▶ [Instructions to follow]:
Find every line in the entries below that contains the string "size" and copy each of those lines.

━━━

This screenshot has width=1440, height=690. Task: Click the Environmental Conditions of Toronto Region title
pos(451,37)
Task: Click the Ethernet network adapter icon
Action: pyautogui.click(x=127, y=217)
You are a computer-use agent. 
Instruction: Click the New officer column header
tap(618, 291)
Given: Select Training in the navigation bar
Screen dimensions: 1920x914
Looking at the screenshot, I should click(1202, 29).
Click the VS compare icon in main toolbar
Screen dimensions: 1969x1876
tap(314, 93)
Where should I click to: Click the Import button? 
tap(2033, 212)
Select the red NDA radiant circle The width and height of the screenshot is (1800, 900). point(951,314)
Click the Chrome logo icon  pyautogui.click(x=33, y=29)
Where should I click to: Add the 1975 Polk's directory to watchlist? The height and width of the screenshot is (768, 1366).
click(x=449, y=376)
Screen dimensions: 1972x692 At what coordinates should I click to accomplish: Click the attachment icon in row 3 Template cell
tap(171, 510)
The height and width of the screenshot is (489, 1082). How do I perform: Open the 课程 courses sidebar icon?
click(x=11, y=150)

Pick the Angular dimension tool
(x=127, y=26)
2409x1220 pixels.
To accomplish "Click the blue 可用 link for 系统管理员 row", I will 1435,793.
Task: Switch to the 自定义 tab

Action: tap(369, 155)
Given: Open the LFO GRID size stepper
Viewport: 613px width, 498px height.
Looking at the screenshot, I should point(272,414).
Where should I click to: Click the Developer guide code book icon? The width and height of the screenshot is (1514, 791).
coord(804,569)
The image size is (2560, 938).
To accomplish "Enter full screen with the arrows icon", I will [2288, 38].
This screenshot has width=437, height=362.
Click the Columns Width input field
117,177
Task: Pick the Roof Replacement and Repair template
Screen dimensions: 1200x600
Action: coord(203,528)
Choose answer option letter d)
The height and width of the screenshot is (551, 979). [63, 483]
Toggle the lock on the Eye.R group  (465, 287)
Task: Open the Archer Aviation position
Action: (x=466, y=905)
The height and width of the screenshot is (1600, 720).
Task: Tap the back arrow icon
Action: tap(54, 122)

━━━

▶ [Answer to the task]:
Given: Open the LFO GRID size stepper
The image size is (2560, 938).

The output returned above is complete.